The coal industry was “disproportionately favored” in the climate legislation that was passe by the House last June, but BP is encouraged by the direction of compromise climate talks in the Senate, which are being led by Sens. John Kerry (D-MA), Lindsey Graham (R-SC) and Joe Lieberman (I-CT), the CEO noted. BP still supports a cap-and-trade system for CO2, which Hayward said is the best way to lower emissions and spur investment.

“We see natural gas as a key ingredient of a secure pathway to lower-carbon power together with energy efficiency, coal with CCS [carbon capture and sequestration], and with renewables and nuclear in the mix too.” Hayward also pushed for more nuclear power development.

“The U.S. has not built nuclear power plants for decades, so it needs to progressively replace its existing fleet of stations before it can provide real growth,” he said. The CEO acknowledged that adding more nuclear power would be expensive, but “in my view it is vital, as we gear up to confront the problem of climate change, that we opt for the lowest-cost energy pathways available. Energy efficiency, gas-fired power, lighter cars and advanced biofuels all offer relatively low-cost routes,” but more “headline-grabbing options” may not be the most cost-effective in terms of reducing CO2.

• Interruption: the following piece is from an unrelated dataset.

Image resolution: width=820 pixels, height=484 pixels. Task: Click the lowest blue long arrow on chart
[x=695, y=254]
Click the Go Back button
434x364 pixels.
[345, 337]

“Our challenge today is how to balance energy security, employment and economic development, with the issue of climate change. I firmly believe we can do it, but not without first acknowledging that the real problem lies above ground rather than beneath it. Getting the policy mix right is the surest way to avoid the traps of complacency and panic.”

In the BP chief’s opinion, three factors underpin energy security: diversity, competition and efficiency.

“First is diversity. We need access to a wide range of different energy sources. Second is competition…to encourage the best ways to explore, produce and distribute that energy.” And “we need to ensure we make the most of each unit of energy produced…These factors aren’t new, but we mustn’t underestimate their significance. Reliable and affordable supplies of energy laid the foundation for the world’s extraordinary economic progress to date, and were very taken for granted through much of the 20th century.

“What’s different in the 21st century is that energy security has become a defining issue. It is one element in a complex matrix with strategic, economic and environmental dimensions. To address it, we must be clear about where we are and where we want to go. We need to set out practical pathways which lead us towards our destination. And we need a clear regulatory framework to enable business to invest with confidence in building a lower-carbon future.”